[Opening Stored data section]

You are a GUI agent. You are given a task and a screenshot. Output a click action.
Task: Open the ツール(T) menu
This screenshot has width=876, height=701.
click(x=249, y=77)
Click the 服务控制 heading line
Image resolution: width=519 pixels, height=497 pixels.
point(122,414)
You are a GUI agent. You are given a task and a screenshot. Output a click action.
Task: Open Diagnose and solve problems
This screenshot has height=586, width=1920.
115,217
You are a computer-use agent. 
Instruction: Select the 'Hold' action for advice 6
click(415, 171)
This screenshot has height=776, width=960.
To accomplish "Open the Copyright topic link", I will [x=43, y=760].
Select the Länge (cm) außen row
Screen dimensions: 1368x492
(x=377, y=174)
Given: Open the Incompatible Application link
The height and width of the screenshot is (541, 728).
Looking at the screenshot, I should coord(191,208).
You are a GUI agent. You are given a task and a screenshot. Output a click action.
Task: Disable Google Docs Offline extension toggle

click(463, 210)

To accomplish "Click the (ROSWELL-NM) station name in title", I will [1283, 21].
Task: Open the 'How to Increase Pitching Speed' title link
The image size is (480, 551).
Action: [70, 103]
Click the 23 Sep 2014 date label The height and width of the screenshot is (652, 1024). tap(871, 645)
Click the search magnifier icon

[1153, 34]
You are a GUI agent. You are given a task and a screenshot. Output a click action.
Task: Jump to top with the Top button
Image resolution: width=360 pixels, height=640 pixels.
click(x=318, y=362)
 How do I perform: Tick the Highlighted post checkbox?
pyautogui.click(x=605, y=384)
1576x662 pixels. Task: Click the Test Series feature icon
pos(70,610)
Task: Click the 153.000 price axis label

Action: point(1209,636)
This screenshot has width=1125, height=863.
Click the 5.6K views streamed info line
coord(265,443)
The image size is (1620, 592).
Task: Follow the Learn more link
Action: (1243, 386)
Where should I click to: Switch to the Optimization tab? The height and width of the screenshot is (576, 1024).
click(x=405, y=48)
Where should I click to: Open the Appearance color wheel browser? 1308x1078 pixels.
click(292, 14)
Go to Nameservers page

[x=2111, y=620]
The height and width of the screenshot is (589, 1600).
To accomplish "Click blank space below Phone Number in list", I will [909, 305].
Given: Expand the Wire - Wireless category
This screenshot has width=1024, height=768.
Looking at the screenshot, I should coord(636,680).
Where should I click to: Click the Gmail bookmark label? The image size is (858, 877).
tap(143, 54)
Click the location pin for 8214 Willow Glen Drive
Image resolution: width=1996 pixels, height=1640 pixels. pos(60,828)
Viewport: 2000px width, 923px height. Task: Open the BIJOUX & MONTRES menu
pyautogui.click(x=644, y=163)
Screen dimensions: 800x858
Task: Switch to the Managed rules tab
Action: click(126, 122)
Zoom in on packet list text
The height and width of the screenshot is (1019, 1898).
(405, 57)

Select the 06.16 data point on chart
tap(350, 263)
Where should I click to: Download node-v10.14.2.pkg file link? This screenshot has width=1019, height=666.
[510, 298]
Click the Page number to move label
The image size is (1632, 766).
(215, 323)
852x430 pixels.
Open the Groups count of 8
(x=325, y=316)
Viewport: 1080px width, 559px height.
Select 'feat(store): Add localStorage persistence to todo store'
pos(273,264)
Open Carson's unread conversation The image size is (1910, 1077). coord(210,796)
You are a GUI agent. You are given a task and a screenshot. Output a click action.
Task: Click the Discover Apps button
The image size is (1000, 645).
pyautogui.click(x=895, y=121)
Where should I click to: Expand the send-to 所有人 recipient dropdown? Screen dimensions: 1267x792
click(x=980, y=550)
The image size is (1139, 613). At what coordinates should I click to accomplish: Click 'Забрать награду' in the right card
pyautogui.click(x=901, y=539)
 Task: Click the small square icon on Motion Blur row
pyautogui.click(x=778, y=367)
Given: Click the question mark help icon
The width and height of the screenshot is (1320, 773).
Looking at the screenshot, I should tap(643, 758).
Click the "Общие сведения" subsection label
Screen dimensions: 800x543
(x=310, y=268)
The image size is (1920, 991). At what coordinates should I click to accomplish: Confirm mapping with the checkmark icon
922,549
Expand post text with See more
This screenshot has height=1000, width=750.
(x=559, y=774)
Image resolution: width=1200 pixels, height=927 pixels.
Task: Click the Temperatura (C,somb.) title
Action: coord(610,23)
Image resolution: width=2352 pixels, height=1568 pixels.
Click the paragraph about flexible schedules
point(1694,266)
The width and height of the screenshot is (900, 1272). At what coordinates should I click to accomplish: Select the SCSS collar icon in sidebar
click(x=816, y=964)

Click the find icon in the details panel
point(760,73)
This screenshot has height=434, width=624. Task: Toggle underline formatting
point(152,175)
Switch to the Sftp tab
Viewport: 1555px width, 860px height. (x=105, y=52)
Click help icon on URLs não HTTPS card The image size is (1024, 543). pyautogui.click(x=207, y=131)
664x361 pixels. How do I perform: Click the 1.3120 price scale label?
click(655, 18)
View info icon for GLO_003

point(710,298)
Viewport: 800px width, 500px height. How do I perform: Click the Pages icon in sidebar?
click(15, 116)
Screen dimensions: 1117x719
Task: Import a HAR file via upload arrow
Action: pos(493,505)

[Closing Stored data section]

■ **Work to complete**
The entries above must be retyped exactly, down to the last character.

■ **Solution for this task**
You are a GUI agent. You are given a task and a screenshot. Output a click action.
Task: Open the ツール(T) menu
This screenshot has width=876, height=701.
click(x=249, y=77)
Click the 服务控制 heading line
Image resolution: width=519 pixels, height=497 pixels.
point(122,414)
You are a GUI agent. You are given a task and a screenshot. Output a click action.
Task: Open Diagnose and solve problems
This screenshot has height=586, width=1920.
115,217
You are a computer-use agent. 
Instruction: Select the 'Hold' action for advice 6
click(415, 171)
This screenshot has height=776, width=960.
To accomplish "Open the Copyright topic link", I will [x=43, y=760].
Select the Länge (cm) außen row
Screen dimensions: 1368x492
(x=377, y=174)
Given: Open the Incompatible Application link
The height and width of the screenshot is (541, 728).
Looking at the screenshot, I should coord(191,208).
You are a GUI agent. You are given a task and a screenshot. Output a click action.
Task: Disable Google Docs Offline extension toggle

click(463, 210)

To accomplish "Click the (ROSWELL-NM) station name in title", I will [1283, 21].
Task: Open the 'How to Increase Pitching Speed' title link
The image size is (480, 551).
Action: [70, 103]
Click the 23 Sep 2014 date label The height and width of the screenshot is (652, 1024). tap(871, 645)
Click the search magnifier icon

[1153, 34]
You are a GUI agent. You are given a task and a screenshot. Output a click action.
Task: Jump to top with the Top button
Image resolution: width=360 pixels, height=640 pixels.
click(x=318, y=362)
 How do I perform: Tick the Highlighted post checkbox?
pyautogui.click(x=605, y=384)
1576x662 pixels. Task: Click the Test Series feature icon
pos(70,610)
Task: Click the 153.000 price axis label

Action: point(1209,636)
This screenshot has width=1125, height=863.
Click the 5.6K views streamed info line
coord(265,443)
The image size is (1620, 592).
Task: Follow the Learn more link
Action: (1243, 386)
Where should I click to: Switch to the Optimization tab? The height and width of the screenshot is (576, 1024).
click(x=405, y=48)
Where should I click to: Open the Appearance color wheel browser? 1308x1078 pixels.
click(292, 14)
Go to Nameservers page

[x=2111, y=620]
The height and width of the screenshot is (589, 1600).
To accomplish "Click blank space below Phone Number in list", I will [909, 305].
Given: Expand the Wire - Wireless category
This screenshot has width=1024, height=768.
Looking at the screenshot, I should coord(636,680).
Where should I click to: Click the Gmail bookmark label? The image size is (858, 877).
tap(143, 54)
Click the location pin for 8214 Willow Glen Drive
Image resolution: width=1996 pixels, height=1640 pixels. pos(60,828)
Viewport: 2000px width, 923px height. Task: Open the BIJOUX & MONTRES menu
pyautogui.click(x=644, y=163)
Screen dimensions: 800x858
Task: Switch to the Managed rules tab
Action: click(126, 122)
Zoom in on packet list text
The height and width of the screenshot is (1019, 1898).
(405, 57)

Select the 06.16 data point on chart
tap(350, 263)
Where should I click to: Download node-v10.14.2.pkg file link? This screenshot has width=1019, height=666.
[510, 298]
Click the Page number to move label
The image size is (1632, 766).
(215, 323)
852x430 pixels.
Open the Groups count of 8
(x=325, y=316)
Viewport: 1080px width, 559px height.
Select 'feat(store): Add localStorage persistence to todo store'
pos(273,264)
Open Carson's unread conversation The image size is (1910, 1077). coord(210,796)
You are a GUI agent. You are given a task and a screenshot. Output a click action.
Task: Click the Discover Apps button
The image size is (1000, 645).
pyautogui.click(x=895, y=121)
Where should I click to: Expand the send-to 所有人 recipient dropdown? Screen dimensions: 1267x792
click(x=980, y=550)
The image size is (1139, 613). At what coordinates should I click to accomplish: Click 'Забрать награду' in the right card
pyautogui.click(x=901, y=539)
 Task: Click the small square icon on Motion Blur row
pyautogui.click(x=778, y=367)
Given: Click the question mark help icon
The width and height of the screenshot is (1320, 773).
Looking at the screenshot, I should tap(643, 758).
Click the "Общие сведения" subsection label
Screen dimensions: 800x543
(x=310, y=268)
The image size is (1920, 991). At what coordinates should I click to accomplish: Confirm mapping with the checkmark icon
922,549
Expand post text with See more
This screenshot has height=1000, width=750.
(x=559, y=774)
Image resolution: width=1200 pixels, height=927 pixels.
Task: Click the Temperatura (C,somb.) title
Action: coord(610,23)
Image resolution: width=2352 pixels, height=1568 pixels.
Click the paragraph about flexible schedules
point(1694,266)
The width and height of the screenshot is (900, 1272). At what coordinates should I click to accomplish: Select the SCSS collar icon in sidebar
click(x=816, y=964)

Click the find icon in the details panel
point(760,73)
This screenshot has height=434, width=624. Task: Toggle underline formatting
point(152,175)
Switch to the Sftp tab
Viewport: 1555px width, 860px height. (x=105, y=52)
Click help icon on URLs não HTTPS card The image size is (1024, 543). pyautogui.click(x=207, y=131)
664x361 pixels. How do I perform: Click the 1.3120 price scale label?
click(655, 18)
View info icon for GLO_003

point(710,298)
Viewport: 800px width, 500px height. How do I perform: Click the Pages icon in sidebar?
click(15, 116)
Screen dimensions: 1117x719
Task: Import a HAR file via upload arrow
Action: pos(493,505)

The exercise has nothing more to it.